Stored records
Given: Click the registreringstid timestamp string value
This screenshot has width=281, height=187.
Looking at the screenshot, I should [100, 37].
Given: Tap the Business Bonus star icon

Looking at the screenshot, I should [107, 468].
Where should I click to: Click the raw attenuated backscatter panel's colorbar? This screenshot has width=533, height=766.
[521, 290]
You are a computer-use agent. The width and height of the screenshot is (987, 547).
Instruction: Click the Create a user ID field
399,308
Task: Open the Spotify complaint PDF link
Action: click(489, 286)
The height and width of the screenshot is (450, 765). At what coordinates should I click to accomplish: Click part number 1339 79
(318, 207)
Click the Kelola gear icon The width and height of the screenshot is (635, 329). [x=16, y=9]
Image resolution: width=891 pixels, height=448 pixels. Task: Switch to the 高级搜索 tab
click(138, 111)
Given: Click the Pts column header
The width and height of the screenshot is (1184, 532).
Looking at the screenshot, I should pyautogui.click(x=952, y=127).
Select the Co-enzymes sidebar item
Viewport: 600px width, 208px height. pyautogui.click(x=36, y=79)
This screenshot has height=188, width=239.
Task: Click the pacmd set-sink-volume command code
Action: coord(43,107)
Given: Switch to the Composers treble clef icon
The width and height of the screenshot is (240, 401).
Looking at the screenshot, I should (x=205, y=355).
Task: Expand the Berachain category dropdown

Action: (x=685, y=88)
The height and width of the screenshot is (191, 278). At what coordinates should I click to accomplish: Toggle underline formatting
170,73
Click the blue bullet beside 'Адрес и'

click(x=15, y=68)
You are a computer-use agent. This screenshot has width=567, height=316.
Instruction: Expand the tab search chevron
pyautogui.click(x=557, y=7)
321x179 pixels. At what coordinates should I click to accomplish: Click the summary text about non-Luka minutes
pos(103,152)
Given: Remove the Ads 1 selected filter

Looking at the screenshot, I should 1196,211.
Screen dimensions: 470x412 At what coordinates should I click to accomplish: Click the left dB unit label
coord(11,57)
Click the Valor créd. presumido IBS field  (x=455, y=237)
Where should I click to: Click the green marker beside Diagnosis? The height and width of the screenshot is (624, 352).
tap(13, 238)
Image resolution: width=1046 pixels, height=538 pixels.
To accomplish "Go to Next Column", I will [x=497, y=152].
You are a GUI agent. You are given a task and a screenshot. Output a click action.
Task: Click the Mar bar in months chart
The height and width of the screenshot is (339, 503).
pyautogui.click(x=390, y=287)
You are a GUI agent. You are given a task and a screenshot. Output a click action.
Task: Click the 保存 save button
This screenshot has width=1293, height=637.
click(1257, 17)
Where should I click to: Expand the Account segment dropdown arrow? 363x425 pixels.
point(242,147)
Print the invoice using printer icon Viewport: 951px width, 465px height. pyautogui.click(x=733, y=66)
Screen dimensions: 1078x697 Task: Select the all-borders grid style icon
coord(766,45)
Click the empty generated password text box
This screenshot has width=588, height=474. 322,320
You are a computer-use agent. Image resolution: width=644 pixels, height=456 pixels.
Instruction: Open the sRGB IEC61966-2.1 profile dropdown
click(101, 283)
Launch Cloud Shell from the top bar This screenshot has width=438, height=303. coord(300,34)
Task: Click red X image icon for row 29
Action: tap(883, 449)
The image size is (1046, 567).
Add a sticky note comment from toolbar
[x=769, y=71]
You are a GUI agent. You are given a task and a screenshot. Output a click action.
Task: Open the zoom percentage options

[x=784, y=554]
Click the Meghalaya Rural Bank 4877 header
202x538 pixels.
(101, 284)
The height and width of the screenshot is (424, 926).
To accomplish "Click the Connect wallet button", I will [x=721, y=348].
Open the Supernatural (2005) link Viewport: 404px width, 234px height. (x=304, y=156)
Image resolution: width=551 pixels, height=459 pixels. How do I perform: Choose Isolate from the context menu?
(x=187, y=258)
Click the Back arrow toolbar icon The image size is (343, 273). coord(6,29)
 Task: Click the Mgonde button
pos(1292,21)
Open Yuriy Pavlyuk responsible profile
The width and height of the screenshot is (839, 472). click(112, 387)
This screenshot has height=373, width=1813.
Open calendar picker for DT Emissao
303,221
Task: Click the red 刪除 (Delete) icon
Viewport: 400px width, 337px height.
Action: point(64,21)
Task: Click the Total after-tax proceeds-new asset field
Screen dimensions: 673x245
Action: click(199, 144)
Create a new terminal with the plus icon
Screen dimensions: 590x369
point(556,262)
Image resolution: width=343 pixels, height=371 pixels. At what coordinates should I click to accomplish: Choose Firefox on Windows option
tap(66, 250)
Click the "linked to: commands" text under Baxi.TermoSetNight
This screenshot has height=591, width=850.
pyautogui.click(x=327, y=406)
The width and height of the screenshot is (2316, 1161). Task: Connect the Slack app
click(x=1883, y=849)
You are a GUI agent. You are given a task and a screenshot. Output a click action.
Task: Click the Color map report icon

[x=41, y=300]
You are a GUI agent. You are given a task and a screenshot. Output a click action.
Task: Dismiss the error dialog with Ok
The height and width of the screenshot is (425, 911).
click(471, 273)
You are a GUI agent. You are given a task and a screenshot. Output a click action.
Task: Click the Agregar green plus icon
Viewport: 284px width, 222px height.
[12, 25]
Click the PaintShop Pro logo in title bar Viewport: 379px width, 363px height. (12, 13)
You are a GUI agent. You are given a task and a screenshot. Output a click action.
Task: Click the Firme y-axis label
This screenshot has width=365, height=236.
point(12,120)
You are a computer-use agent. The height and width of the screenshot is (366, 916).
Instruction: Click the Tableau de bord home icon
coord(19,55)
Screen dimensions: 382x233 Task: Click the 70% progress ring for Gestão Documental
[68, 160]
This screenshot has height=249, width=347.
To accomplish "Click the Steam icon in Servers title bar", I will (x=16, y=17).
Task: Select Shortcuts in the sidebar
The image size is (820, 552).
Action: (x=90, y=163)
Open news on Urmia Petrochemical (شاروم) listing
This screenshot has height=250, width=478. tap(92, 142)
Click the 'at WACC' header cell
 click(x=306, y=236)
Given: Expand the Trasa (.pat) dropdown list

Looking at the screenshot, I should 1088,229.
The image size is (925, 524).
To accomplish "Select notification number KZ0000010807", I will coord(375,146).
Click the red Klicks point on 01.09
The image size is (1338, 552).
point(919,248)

**Problem**.
Please restate every record above word for word.

**Response area**.
Given: Click the registreringstid timestamp string value
This screenshot has width=281, height=187.
Looking at the screenshot, I should [100, 37].
Given: Tap the Business Bonus star icon

Looking at the screenshot, I should [107, 468].
Where should I click to: Click the raw attenuated backscatter panel's colorbar? This screenshot has width=533, height=766.
[521, 290]
You are a computer-use agent. The width and height of the screenshot is (987, 547).
Instruction: Click the Create a user ID field
399,308
Task: Open the Spotify complaint PDF link
Action: click(489, 286)
The height and width of the screenshot is (450, 765). At what coordinates should I click to accomplish: Click part number 1339 79
(318, 207)
Click the Kelola gear icon The width and height of the screenshot is (635, 329). [x=16, y=9]
Image resolution: width=891 pixels, height=448 pixels. Task: Switch to the 高级搜索 tab
click(138, 111)
Given: Click the Pts column header
The width and height of the screenshot is (1184, 532).
Looking at the screenshot, I should pyautogui.click(x=952, y=127).
Select the Co-enzymes sidebar item
Viewport: 600px width, 208px height. pyautogui.click(x=36, y=79)
This screenshot has height=188, width=239.
Task: Click the pacmd set-sink-volume command code
Action: coord(43,107)
Given: Switch to the Composers treble clef icon
The width and height of the screenshot is (240, 401).
Looking at the screenshot, I should (x=205, y=355).
Task: Expand the Berachain category dropdown

Action: (x=685, y=88)
The height and width of the screenshot is (191, 278). At what coordinates should I click to accomplish: Toggle underline formatting
170,73
Click the blue bullet beside 'Адрес и'

click(x=15, y=68)
You are a computer-use agent. This screenshot has width=567, height=316.
Instruction: Expand the tab search chevron
pyautogui.click(x=557, y=7)
321x179 pixels. At what coordinates should I click to accomplish: Click the summary text about non-Luka minutes
pos(103,152)
Given: Remove the Ads 1 selected filter

Looking at the screenshot, I should 1196,211.
Screen dimensions: 470x412 At what coordinates should I click to accomplish: Click the left dB unit label
coord(11,57)
Click the Valor créd. presumido IBS field  (x=455, y=237)
Where should I click to: Click the green marker beside Diagnosis? The height and width of the screenshot is (624, 352).
tap(13, 238)
Image resolution: width=1046 pixels, height=538 pixels.
To accomplish "Go to Next Column", I will [x=497, y=152].
You are a GUI agent. You are given a task and a screenshot. Output a click action.
Task: Click the Mar bar in months chart
The height and width of the screenshot is (339, 503).
pyautogui.click(x=390, y=287)
You are a GUI agent. You are given a task and a screenshot. Output a click action.
Task: Click the 保存 save button
This screenshot has width=1293, height=637.
click(1257, 17)
Where should I click to: Expand the Account segment dropdown arrow? 363x425 pixels.
point(242,147)
Print the invoice using printer icon Viewport: 951px width, 465px height. pyautogui.click(x=733, y=66)
Screen dimensions: 1078x697 Task: Select the all-borders grid style icon
coord(766,45)
Click the empty generated password text box
This screenshot has width=588, height=474. 322,320
You are a computer-use agent. Image resolution: width=644 pixels, height=456 pixels.
Instruction: Open the sRGB IEC61966-2.1 profile dropdown
click(101, 283)
Launch Cloud Shell from the top bar This screenshot has width=438, height=303. coord(300,34)
Task: Click red X image icon for row 29
Action: tap(883, 449)
The image size is (1046, 567).
Add a sticky note comment from toolbar
[x=769, y=71]
You are a GUI agent. You are given a task and a screenshot. Output a click action.
Task: Open the zoom percentage options

[x=784, y=554]
Click the Meghalaya Rural Bank 4877 header
202x538 pixels.
(101, 284)
The height and width of the screenshot is (424, 926).
To accomplish "Click the Connect wallet button", I will [x=721, y=348].
Open the Supernatural (2005) link Viewport: 404px width, 234px height. (x=304, y=156)
Image resolution: width=551 pixels, height=459 pixels. How do I perform: Choose Isolate from the context menu?
(x=187, y=258)
Click the Back arrow toolbar icon The image size is (343, 273). coord(6,29)
 Task: Click the Mgonde button
pos(1292,21)
Open Yuriy Pavlyuk responsible profile
The width and height of the screenshot is (839, 472). click(112, 387)
This screenshot has height=373, width=1813.
Open calendar picker for DT Emissao
303,221
Task: Click the red 刪除 (Delete) icon
Viewport: 400px width, 337px height.
Action: point(64,21)
Task: Click the Total after-tax proceeds-new asset field
Screen dimensions: 673x245
Action: click(199, 144)
Create a new terminal with the plus icon
Screen dimensions: 590x369
point(556,262)
Image resolution: width=343 pixels, height=371 pixels. At what coordinates should I click to accomplish: Choose Firefox on Windows option
tap(66, 250)
Click the "linked to: commands" text under Baxi.TermoSetNight
This screenshot has height=591, width=850.
pyautogui.click(x=327, y=406)
The width and height of the screenshot is (2316, 1161). Task: Connect the Slack app
click(x=1883, y=849)
You are a GUI agent. You are given a task and a screenshot. Output a click action.
Task: Click the Color map report icon

[x=41, y=300]
You are a GUI agent. You are given a task and a screenshot. Output a click action.
Task: Dismiss the error dialog with Ok
The height and width of the screenshot is (425, 911).
click(471, 273)
You are a GUI agent. You are given a task and a screenshot. Output a click action.
Task: Click the Agregar green plus icon
Viewport: 284px width, 222px height.
[12, 25]
Click the PaintShop Pro logo in title bar Viewport: 379px width, 363px height. (12, 13)
You are a GUI agent. You are given a task and a screenshot. Output a click action.
Task: Click the Firme y-axis label
This screenshot has width=365, height=236.
point(12,120)
You are a computer-use agent. The height and width of the screenshot is (366, 916).
Instruction: Click the Tableau de bord home icon
coord(19,55)
Screen dimensions: 382x233 Task: Click the 70% progress ring for Gestão Documental
[68, 160]
This screenshot has height=249, width=347.
To accomplish "Click the Steam icon in Servers title bar", I will (x=16, y=17).
Task: Select Shortcuts in the sidebar
The image size is (820, 552).
Action: (x=90, y=163)
Open news on Urmia Petrochemical (شاروم) listing
This screenshot has height=250, width=478. tap(92, 142)
Click the 'at WACC' header cell
 click(x=306, y=236)
Given: Expand the Trasa (.pat) dropdown list

Looking at the screenshot, I should 1088,229.
The image size is (925, 524).
To accomplish "Select notification number KZ0000010807", I will coord(375,146).
Click the red Klicks point on 01.09
The image size is (1338, 552).
point(919,248)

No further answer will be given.